Backup Software

I took it to mean “the filesystem notices a change, and makes a backup of the file” (so it would be at a filesystem level, and work in all programs). But maybe I’m out cycling :slight_smile:

1 Like

No backup program I know does this. The closet would be a filesync program with a versioned trash. If properly configured (i.e. not default config) Syncthing can do that, maybe with some caveats.

I agree with everybody saying filesync is not a backup in the absolute sense, but can be used as a temporary backup or an intermediate step.

1 Like

Basically that’s named “incremental backup” or “differential backup”.
See Incremental backup - Wikipedia and Differential backup - Wikipedia

Backup software I’ve used has generally had 3 different modes:

Backup: All new and changed files from source are copied over to destination. Deleted files on source do not get deleted on destination.

Synchronize: All new and changed files from source are copied over to destination. Deleted files on source get deleted on destination, but any changes on destination do not get changed on source.

Mirror: All new, changed and deleted files on either source or destination are changed on the other drive.

I almost always use Synchronize. So when I load new image files on source, synchronize copies them to destination.
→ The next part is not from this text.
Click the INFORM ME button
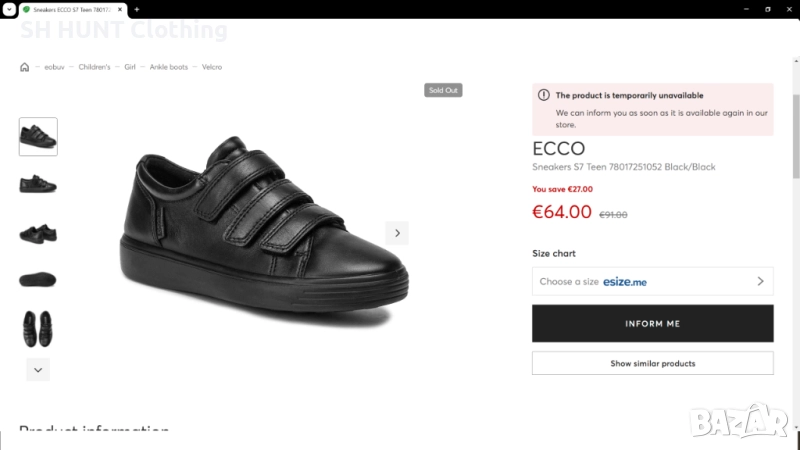 point(652,324)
If I import them in darktable and make some edits, then run Synchronize again, only the xmp files are copied since those are the only files new or changed. If I edit in Capture One, only the catalogue and some other text files are copied when I Synchronize.
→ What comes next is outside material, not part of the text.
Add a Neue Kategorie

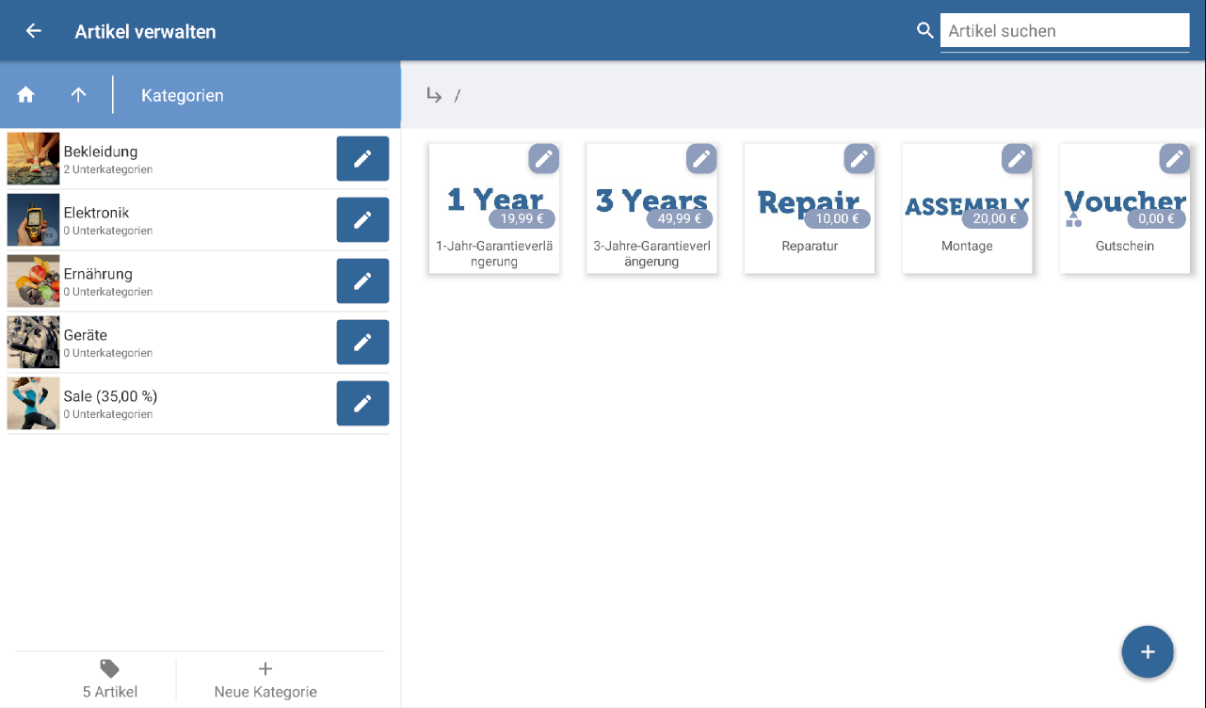[265, 680]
I do use one external portable drive and while on the road will edit photos - for this I use Mirror since I want the destination location (the portable drive) to copy changes over to the source drive (my hard drive).

Many people use full Backup mode…they like the fact that nothing gets deleted. But for me I’m ruthless on culling photos - if I delete, they are gone. Restoring from a full backup would be a nightmare if you don’t use starring or colour codes properly to easily see what you’ve deleted in the past.

I’m on Windows, and as someone else mentioned, I also used FreeFileSync at one point, but now only use SyncBackFree. Let’s me set up multiple different “profiles” that I choose to run when I want and depending on the situation.

Actually, a lot of the backup tools mentioned so far work this way.

I would point to Duplicati, Restic, Borg, and Kopia as good open source options to consider.

How does “sync” software determine when/which files have changed? They periodically scan the directory for changes to the file’s metadata (file size, last changed date, etc.) and then check the hash of the file against the last sync’d copy.

How does backup software like the ones I mentioned above determine which files have changed? Basically the exact same method.

The four I mentioned above are the ones I recommend because they fall into a category of backup software that offers the best of both worlds, “Full” and “Incremental” backups.

Each time you run the backup, they scan your files and only send the new or changed files to your backup destination. However, each time you run the backup they also create a full snapshot of the directory. As an added bonus, they can also check for corruption to either your backup archive or the filesystem you are backing up. The magic behind this is that they use a strategy called content-addressable storage.

I’m happy to talk at length about how the algorithm works, and what its benefits are, but the part that’s relevant to this discussion is that you don’t have to choose between Full snapshots and Incremental updates.

If you’re looking for affordable off-site backup. Backblaze Personal has clients for Mac and Windows that work the same way, but use Backblaze’s servers as the backup destination. With Backblaze personal, you pay a flat monthly rate regardless of the size of the data you’re backing up.

No, that’s not the only way they know something has changed. Both Syncthing (open source) and Resilio Sync (not) also rely by default on inotify to provide almost real time information on files that have changed, without crawling the whole tree (which could be huge). This allows the sync apps to transfer changed files as soon as they are modified, without waiting for the next scheduled time (what @aptille was looking for).

1 Like

What you’re saying about inotify is mostly correct. But I highlighted the last part, your parenthetical comment, because that highlights exactly why inotify is not typically used by backup software.

While inotify is great, it’s also limited. By default, it’s typically limited to 8,192 paths watched, which is often too few for a large backup dataset. You can increase it, but it does incur a cost to your memory utilization and filesystem performance, which is why it’s limited by default.

It’s also arguably inappropriate if you have large mutable files, because each change to the file would trigger the sync/backup program to re-hash/chunk/upload the file. This is mostly a problem for VHDs, which may be continuously changing while in use. It can also be a problem for slower video rendering jobs where a file is being continuously written and therefore constantly triggering the sync/backup. Sync software solves this by rate-limiting the notifications, but then you are basically just backed off to a (short) periodic scan.

That said, if you really want to use inotify rather than scheduling a (very cheap) periodic metadata scan, it can be done with any of the four open source backup solutions I mentioned. You would just write a short script (Bash, Python, or whatever you’re familiar with) to watch the filesystem with inotify and trigger a backup job that skips the full scan and just updates the triggered path.

For Bash, you would use the inotifywait command from inotify-tools. For Python, there are several inotify modules to pick from in PyPI.